On May 27, 2026, the PRO-LIANCE Learning Update Factory took place, focusing on the WET List and the Delegated Act of March 2026. 

The central question addressed, one that currently concerns many manufacturers of implantable and Class III medical devices, was: What does the planned expansion of the so-called Well-Established Technologies list mean in practice for clinical evaluation and the obligation to conduct clinical investigations?

Delegated Act C(2026) 1798 was adopted by the European Commission on March 20, 2026. Its aim is to expand the list of implantable and Class III devices under Article 61(6)(b) MDR that may, under certain conditions, be exempt from the requirement to conduct clinical investigations.

However, it is important to note: Inclusion in the WET List does not mean that no clinical evaluation is required. Manufacturers must still plan, conduct, and document a clinical evaluation in accordance with Article 61 MDR for products on the list.
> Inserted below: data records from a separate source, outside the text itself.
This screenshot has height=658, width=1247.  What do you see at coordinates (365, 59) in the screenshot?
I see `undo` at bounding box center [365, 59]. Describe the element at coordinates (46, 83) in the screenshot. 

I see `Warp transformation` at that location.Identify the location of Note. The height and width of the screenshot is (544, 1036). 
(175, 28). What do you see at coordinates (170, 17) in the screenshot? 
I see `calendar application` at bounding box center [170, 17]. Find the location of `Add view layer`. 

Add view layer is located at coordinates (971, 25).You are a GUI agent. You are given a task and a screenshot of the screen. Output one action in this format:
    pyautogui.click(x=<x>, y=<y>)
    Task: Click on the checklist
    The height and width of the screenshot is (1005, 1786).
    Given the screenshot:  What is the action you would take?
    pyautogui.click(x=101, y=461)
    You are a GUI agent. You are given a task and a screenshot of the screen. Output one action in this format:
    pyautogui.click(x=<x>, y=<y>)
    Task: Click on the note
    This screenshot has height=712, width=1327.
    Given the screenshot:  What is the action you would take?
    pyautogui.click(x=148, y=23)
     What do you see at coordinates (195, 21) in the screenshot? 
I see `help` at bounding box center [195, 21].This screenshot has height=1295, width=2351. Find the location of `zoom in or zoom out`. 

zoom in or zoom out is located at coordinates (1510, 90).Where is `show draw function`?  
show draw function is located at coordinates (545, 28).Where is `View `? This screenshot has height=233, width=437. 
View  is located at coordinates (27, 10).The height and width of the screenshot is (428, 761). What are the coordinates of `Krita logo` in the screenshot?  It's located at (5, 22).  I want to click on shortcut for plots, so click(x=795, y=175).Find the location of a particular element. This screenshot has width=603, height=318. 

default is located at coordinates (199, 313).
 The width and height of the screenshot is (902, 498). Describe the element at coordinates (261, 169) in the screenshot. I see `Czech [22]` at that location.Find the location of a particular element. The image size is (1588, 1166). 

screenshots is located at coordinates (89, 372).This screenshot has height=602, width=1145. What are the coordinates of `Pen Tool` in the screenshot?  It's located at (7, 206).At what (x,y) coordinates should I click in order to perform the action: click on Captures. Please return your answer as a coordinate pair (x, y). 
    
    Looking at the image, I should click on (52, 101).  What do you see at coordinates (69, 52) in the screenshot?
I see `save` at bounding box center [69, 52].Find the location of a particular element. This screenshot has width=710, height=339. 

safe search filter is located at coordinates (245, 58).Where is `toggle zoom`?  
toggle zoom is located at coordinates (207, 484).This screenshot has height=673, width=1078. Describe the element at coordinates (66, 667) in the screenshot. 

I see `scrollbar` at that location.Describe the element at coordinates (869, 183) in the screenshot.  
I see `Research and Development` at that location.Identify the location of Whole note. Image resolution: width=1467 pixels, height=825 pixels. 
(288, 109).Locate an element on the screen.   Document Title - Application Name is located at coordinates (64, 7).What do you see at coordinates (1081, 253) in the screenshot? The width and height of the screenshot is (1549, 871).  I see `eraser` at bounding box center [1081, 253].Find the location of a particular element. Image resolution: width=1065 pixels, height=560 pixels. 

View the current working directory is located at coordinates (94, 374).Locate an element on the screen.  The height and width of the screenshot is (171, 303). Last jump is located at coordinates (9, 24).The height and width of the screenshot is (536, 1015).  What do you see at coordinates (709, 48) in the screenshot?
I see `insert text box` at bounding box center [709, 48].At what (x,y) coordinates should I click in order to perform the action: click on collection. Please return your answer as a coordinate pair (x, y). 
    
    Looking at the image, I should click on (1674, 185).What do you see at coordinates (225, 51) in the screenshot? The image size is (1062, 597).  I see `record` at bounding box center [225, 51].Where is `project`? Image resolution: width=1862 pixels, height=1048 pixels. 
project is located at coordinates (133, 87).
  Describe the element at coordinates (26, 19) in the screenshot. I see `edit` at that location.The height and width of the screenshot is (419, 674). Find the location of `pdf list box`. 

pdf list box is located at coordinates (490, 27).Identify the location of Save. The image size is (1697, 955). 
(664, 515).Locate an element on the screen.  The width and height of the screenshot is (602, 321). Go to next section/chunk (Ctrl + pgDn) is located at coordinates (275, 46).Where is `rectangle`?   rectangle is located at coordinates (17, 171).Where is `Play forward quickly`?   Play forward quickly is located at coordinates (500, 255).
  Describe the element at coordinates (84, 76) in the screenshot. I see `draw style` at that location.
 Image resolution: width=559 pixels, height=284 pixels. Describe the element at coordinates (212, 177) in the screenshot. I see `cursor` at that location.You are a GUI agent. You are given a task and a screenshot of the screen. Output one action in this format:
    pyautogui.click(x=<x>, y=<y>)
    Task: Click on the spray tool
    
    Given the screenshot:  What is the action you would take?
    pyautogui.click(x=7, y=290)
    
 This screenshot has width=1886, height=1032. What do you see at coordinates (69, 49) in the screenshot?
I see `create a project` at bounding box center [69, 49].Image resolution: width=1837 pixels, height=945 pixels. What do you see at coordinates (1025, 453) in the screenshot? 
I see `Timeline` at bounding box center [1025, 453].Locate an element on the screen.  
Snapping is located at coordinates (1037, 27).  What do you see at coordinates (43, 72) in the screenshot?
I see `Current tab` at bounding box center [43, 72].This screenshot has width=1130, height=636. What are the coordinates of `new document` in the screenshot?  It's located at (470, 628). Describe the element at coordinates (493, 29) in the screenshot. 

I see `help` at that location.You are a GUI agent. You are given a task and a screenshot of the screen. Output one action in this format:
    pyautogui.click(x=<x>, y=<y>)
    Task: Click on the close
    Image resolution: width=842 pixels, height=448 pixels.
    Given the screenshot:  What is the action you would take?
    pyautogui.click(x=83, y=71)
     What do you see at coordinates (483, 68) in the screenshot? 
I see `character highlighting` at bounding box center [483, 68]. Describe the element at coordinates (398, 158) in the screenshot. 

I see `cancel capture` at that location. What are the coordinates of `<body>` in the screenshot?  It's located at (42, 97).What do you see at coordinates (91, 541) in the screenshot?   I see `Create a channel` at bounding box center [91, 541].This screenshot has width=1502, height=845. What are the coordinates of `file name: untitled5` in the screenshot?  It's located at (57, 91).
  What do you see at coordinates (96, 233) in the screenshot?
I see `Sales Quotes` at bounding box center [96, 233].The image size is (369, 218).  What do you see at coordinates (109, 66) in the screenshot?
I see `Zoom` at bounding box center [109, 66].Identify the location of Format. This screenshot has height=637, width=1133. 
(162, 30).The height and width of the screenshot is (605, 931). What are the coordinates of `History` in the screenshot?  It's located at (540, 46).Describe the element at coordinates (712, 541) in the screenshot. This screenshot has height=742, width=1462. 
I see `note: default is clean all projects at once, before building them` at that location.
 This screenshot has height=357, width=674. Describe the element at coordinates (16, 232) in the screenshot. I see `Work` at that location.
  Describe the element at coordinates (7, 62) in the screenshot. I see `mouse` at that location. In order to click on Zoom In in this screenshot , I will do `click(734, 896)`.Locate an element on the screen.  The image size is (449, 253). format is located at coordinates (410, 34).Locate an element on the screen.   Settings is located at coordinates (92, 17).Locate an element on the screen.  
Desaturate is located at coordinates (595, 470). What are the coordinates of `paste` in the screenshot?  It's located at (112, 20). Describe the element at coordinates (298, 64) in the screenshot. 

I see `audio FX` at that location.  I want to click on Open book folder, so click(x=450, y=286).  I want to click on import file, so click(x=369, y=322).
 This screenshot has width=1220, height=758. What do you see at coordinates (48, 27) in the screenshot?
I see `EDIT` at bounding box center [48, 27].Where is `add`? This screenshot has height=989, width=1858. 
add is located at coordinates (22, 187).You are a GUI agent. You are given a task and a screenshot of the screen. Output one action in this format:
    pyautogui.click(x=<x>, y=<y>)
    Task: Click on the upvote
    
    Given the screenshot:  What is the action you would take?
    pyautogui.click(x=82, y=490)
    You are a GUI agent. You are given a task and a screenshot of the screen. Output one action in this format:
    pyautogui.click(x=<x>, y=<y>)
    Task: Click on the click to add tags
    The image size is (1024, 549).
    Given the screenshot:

The key factor remains whether sufficient clinical data are available and whether relevant Common Specifications are met. 

More opportunities, but also more uncertainty

The expansion of the WET List can represent a significant relief for some manufacturers. It creates the possibility to build a regulatory sound argument against the necessity of conducting their own clinical investigation for certain well-established technologies.

At the same time, discussions during the Update Factory live session made it clear: the new list does not only provide clarity. Many terms are open to interpretation. Examples such as “reusable surgical instruments,” “connectors,” “wedges,” and other broadly defined product groups raise practical questions about how narrowly or broadly these categories should be interpreted.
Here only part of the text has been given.